- Paper Report
- Open Access
Noninvasive ventilation reduces nosocomial infections
- Adrian Mellor
© Current Science Ltd 1999
Published: 9 July 1999
This study is interesting and shows that NPPV is associated with less infection risk than ETI, however, the huge disparity between the groups and the fact that NPPV could only be used for a limited number of cases makes straight comparison between the groups impossible. Furthermore, only 24 and 44% of the NPPV group had central venous and urinary catheters respectively, this suggests this series of patients differ somewhat from UK ICU patients.
When noninvasive positive pressure ventilation (NPPV) is used in the management of acute respiratory failure, complications are reduced and outcome improved when compared to endotracheal intubation (ETI). The noninvasive nature of NPPV could, therefore, be expected to lead to a decrease in nosocomial infection (NI) and improved outcome.
A prospective clinical and epidemiologic study to compare the methods of NPPV and ETI with the incidence of NI and ventilator acquired pneumonia (VAP).
Sequential patients requiring assisted ventilation, admitted to a French intensive care unit (ICU) over a 28 month period were enrolled in the study. NI rates were defined by standard guidelines. Indications for NPPV were chronic obstructive or restrictive pulmonary disease, acute pulmonary oedema or pneumonia. Other patients and those with any neurological compromise received tracheal intubation and NPPV. NPPV was provided with inspiratory pressure support to provide a PaO2 of > 8.5 KPa and SpO2 of > 90%. Pressure support of 12-16 cmH20 with positive end expiratory pressure (PEEP) of up to 5 cmH2O was provided. ETI was used if any of the NPPV patients became dyspnoeic or neurologically obtunded. NIs were diagnosed on bacterial colony forming unit counts on catheters (PA, CVP lines, urinary), clinical diagnosis was used in the absence of a urinary catheter. VAP was diagnosed by standard criteria. Data collected included demographic data, simplified acute physiologic score (SAPS) II, length of ventilation and intubation. For patients in group NPPV-ETI NIs were deemed to be appearing in the ETI group if occurring 2 days after intubation and in the NPPV group if occurring within 2 days.

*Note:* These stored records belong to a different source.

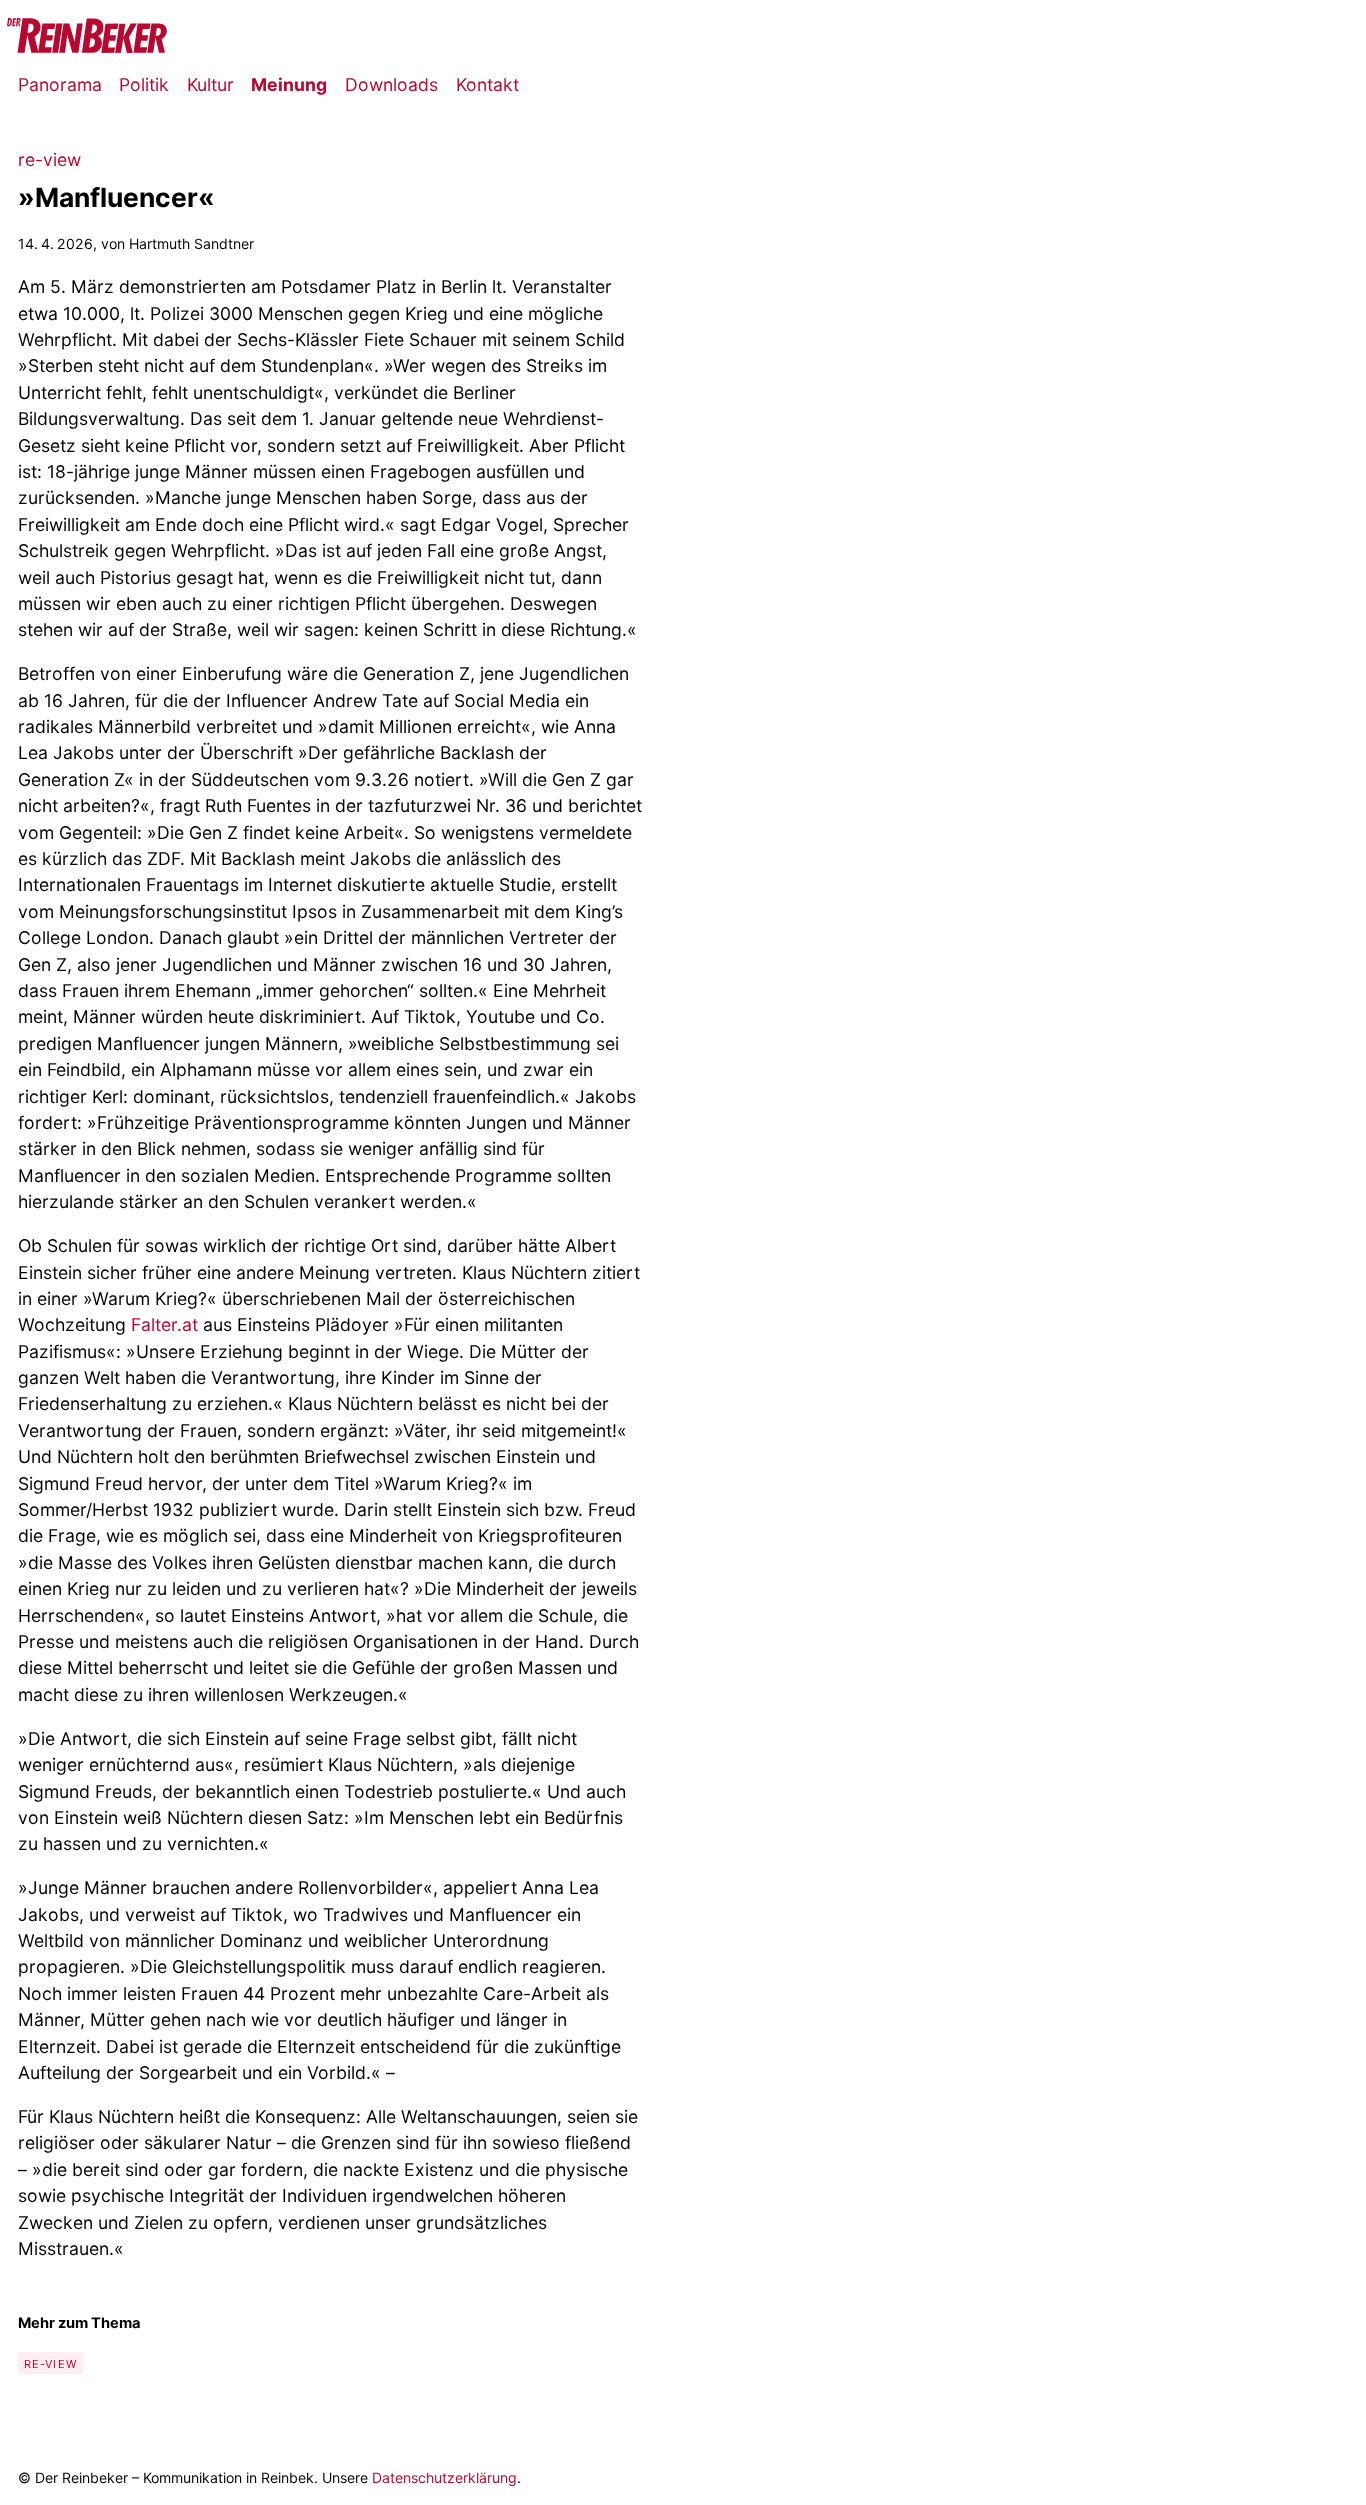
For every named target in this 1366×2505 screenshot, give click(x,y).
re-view (50, 2364)
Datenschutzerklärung (444, 2477)
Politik (144, 84)
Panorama (60, 84)
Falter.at (164, 1324)
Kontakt (487, 84)
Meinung (289, 84)
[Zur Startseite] (87, 46)
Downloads (391, 84)
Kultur (210, 84)
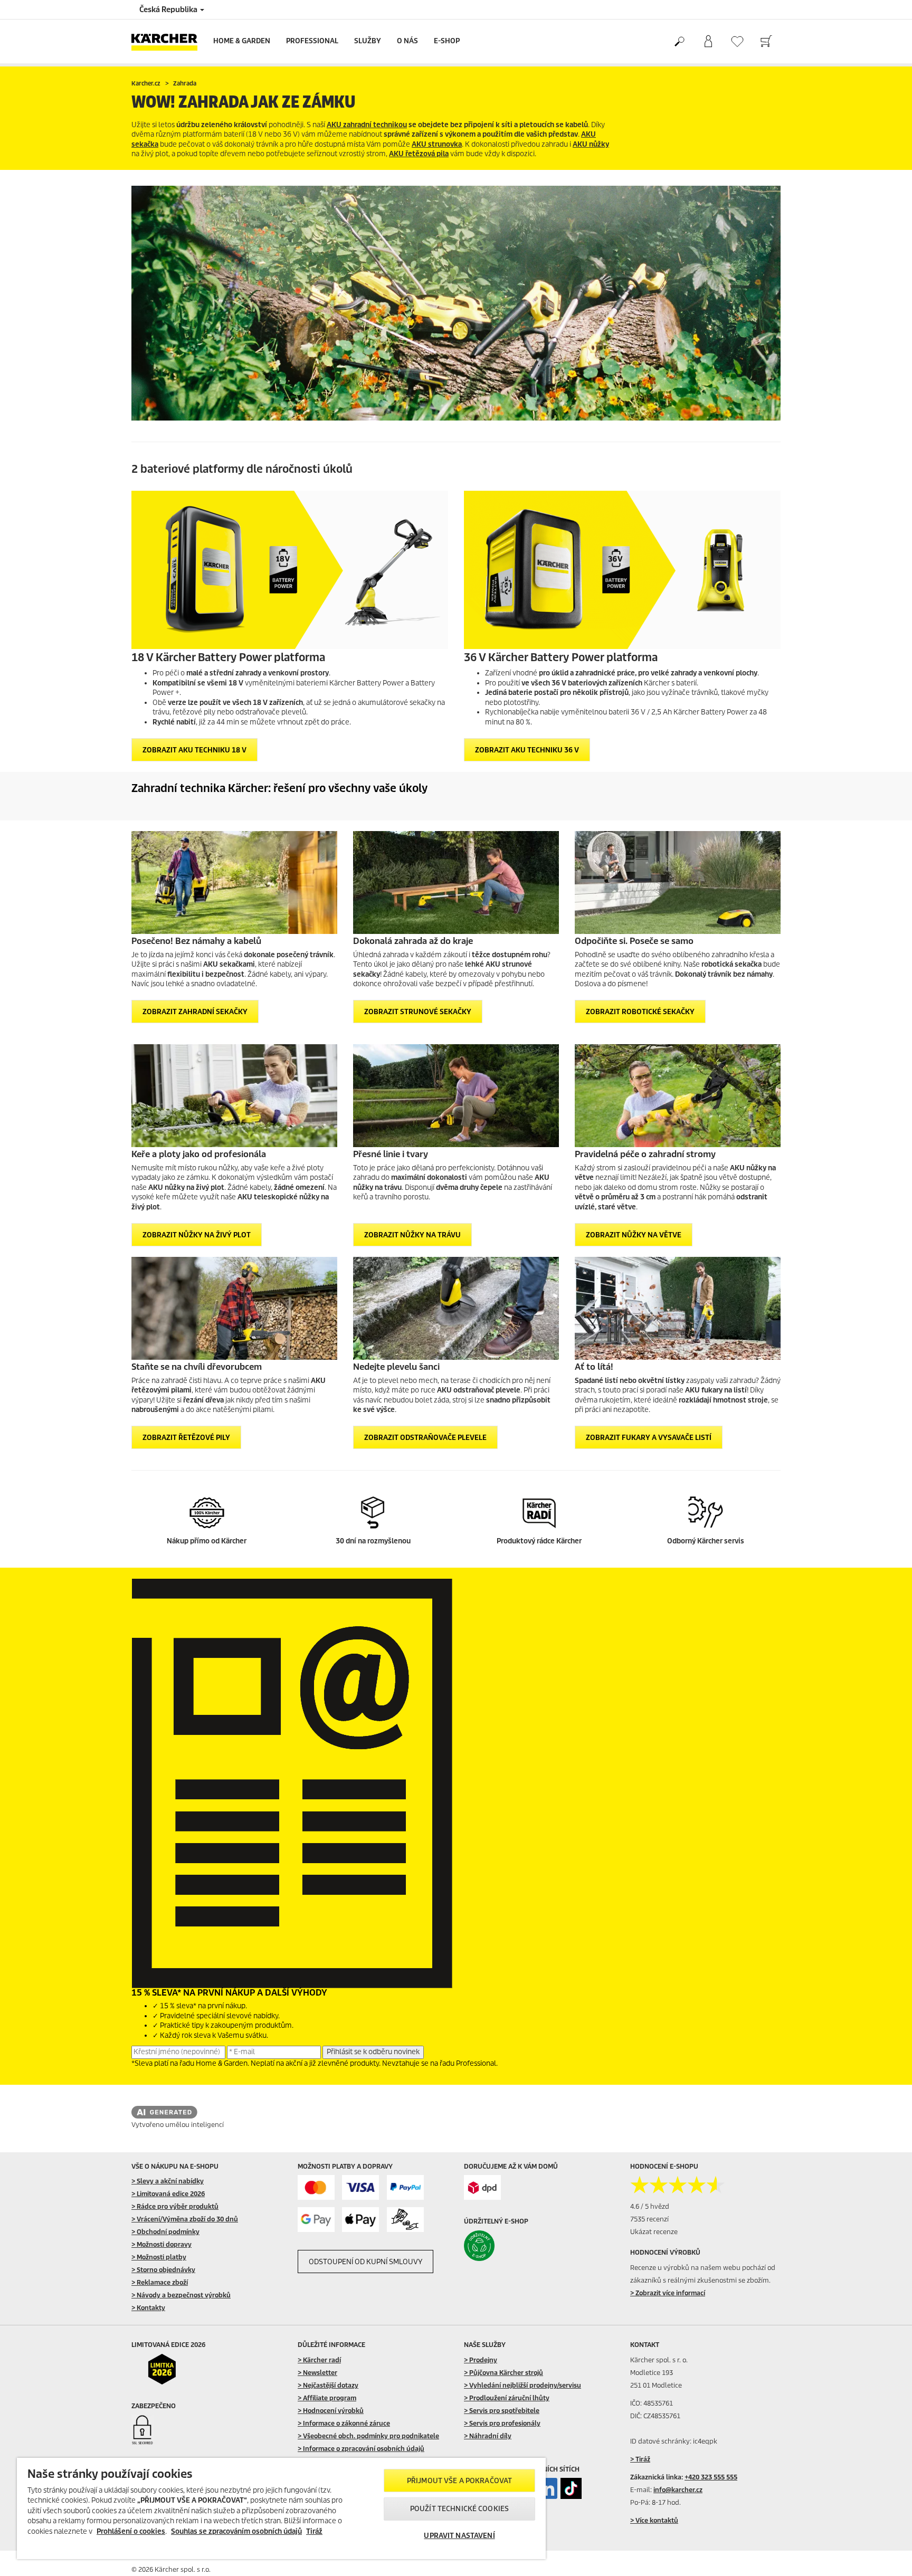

A total of 129 patients were treated with NPPV and 25 of these subsequently needed ETI; 607 patients were intubated. There was a significant difference between the SAPS II score, age, diagnosis and length of hospitalisation between the groups. There were 245 episodes of NI (of note the mortality in those with NI was 24% and without 22%), VAP was far more common after ETI. Of the patients ventilated noninvasively, NI was associated with significantly lengthened ICU stay.
NPPV reduced the incidence of NI and VAP. Overall 138 of 154 patients with indications for NPPV were successfully treated and survived. Other cofactors for NI may have played a role - the risk is increased in trauma and in females.